Macklemore, the Rhetorical Triangle, and Toulmin Logic

I did it!

Yesterday's lesson plan was awesome. Why? Because half of it was designed by one of my TAs. My newest TA, to be specific.

Last week, I subbed for 388V, the "how to be a TA" seminar. In it, the TAs/ students split into groups and came up with a lesson plan. The lesson plan that my TA's group came up with was so awesome that I told her I wanted to use it this Monday.

TA Lesson Plan from 388V: The Rhetorical Triangle


  1. 4 minutes of a video clip covering the Grammy weddings. In 388V, the TAs used a video clip of an "Entertainment Tonight Style" host recapping the performance. I adapted it to be a video clip of the actual performance: Macklemore "Same Love" Grammys 2014 (3:22 to 6:00)
  2. Ask students to ID the message, speaker, and audience
  3. Draw the rhetorical triangle and explain how the three points relate to each other
This is essentially where the TAs in 388V stopped. Here's how I adapted it for yesterday:

Continuation: From Rhetorical Triangle to Toulmin Logic

  1. Ask "What would happen if we changed one of these? What if the audience were different?" What if the audience was a group who was not supportive of gay marriage?"
  2. Use "a conservative congregation" as the new audience.
  3. Would Macklemore and Queen Latifah be good speakers for this audience? Would they be able to deliver this message as effectively? No? Why not? Okay, who would be a good speaker?
  4. ID reverend/ preacher (all three sections came up with this on their own). 
  5. Pairs: In pairs, come up with the best way to deliver this message to this audience. Frame it as a complete enthymeme: a claim + reason. (2 minutes)
  6. Ask pairs to give their claim and reason. Write on the board. Have class ID which claim and reason would be the strongest and why.
As they were evaluating the enthymemes, the students discussed the values and beliefs of the audience. "Yes, invoking God is a good idea because..." or "No--don't invoke God. Make it about equality." "So, separate church and state?" "Yes, that's the only way this will work for them." "No, that's not enough--this needs to be about Christian values.."
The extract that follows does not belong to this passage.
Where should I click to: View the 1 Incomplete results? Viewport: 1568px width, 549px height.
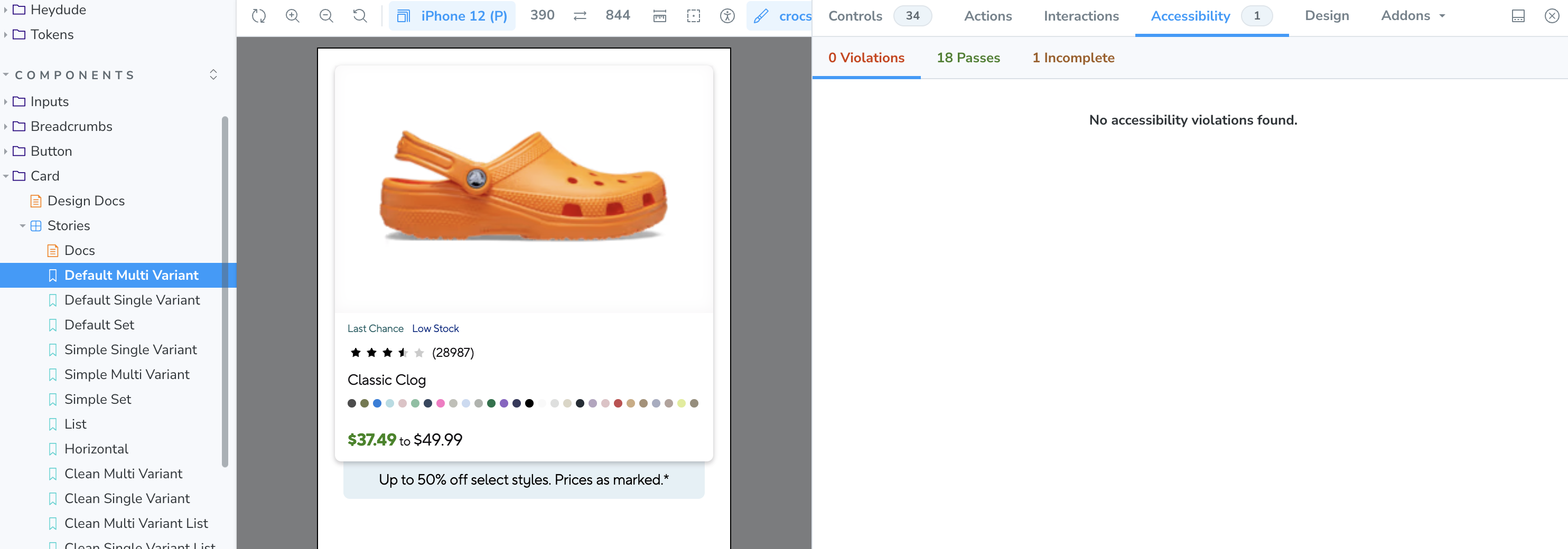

Brilliant. "Okay, what you guys have just done is figured out which values and beliefs to appeal to in order for the audience to accept the message. In so doing, you've completed the enthymeme with the warrant.
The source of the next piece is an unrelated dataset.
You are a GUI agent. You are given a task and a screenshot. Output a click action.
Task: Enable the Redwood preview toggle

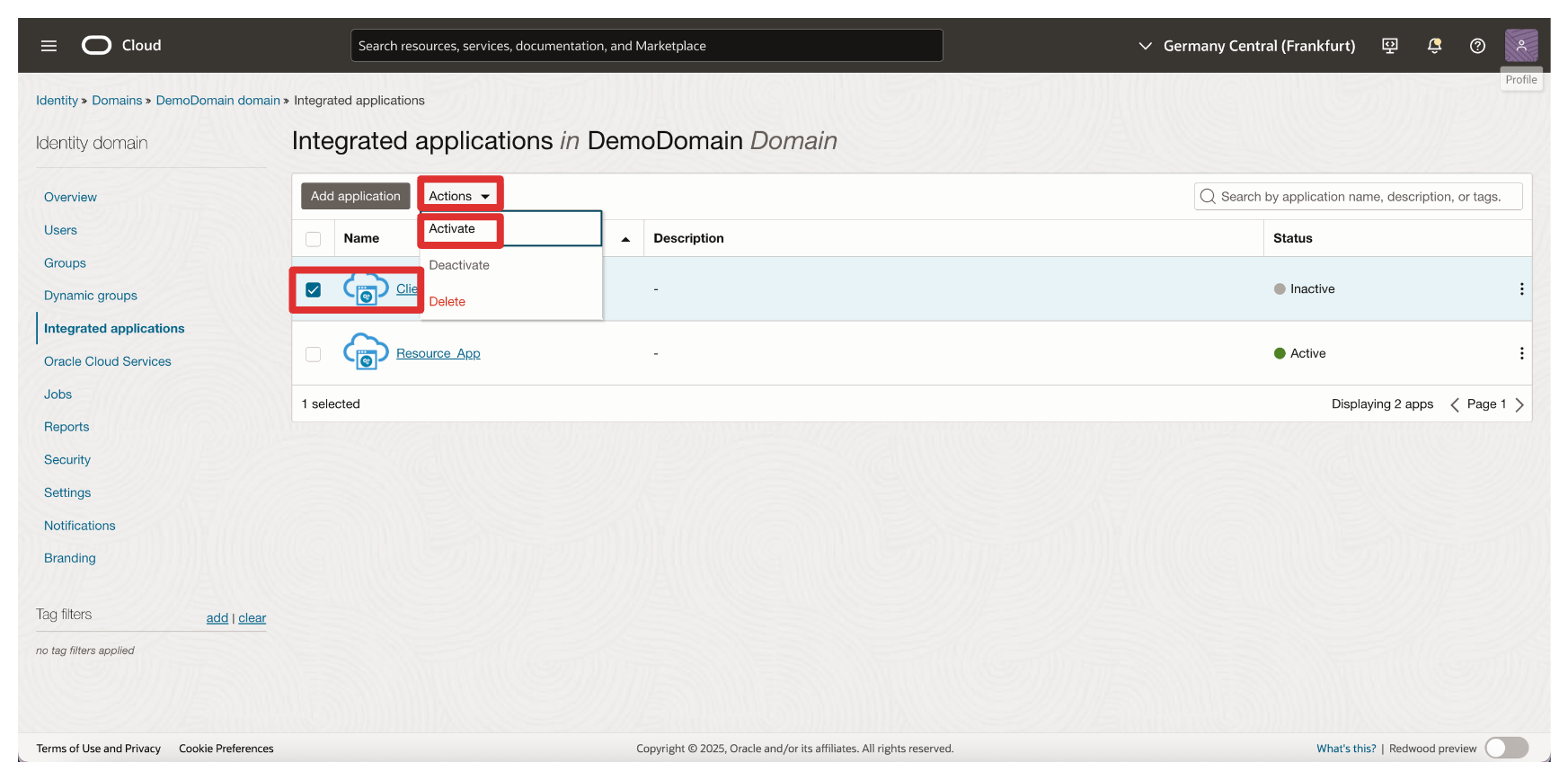[x=1506, y=749]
Enthymeme: Claim + Stated Reason. That's your skeleton of the argument. In order to make sure it works, you need to identify the unstated assumption, or warrant, embedded in the enthymeme.

Complete Argument:               Claim + Stated Reason
                                                            Warrant

Bingo. Then, students took out their homework exercise, in which they had identified the claims and stated reasons for two articles that made arguments about their research topic, and worked on identifying the warrants in those arguments in groups.

After a few minutes, I wrote a couple of their enthymemes on the board and we identified the warrants as a class, e.g., 

Orca whales should not be kept in captivity because no killer whale has ever killed a human in the wild.

Warrant: Only animals who have killed a human in the wild should be kept in captivity.

And so forth. Tomorrow: back to stasis theory and evaluating sources, with a splash of Toulmin for reinforcement. Both stasis theory and Toulmin logic will be reinforced almost daily for several weeks--these take awhile to really click. But the triumph: both concepts are in by Week 4!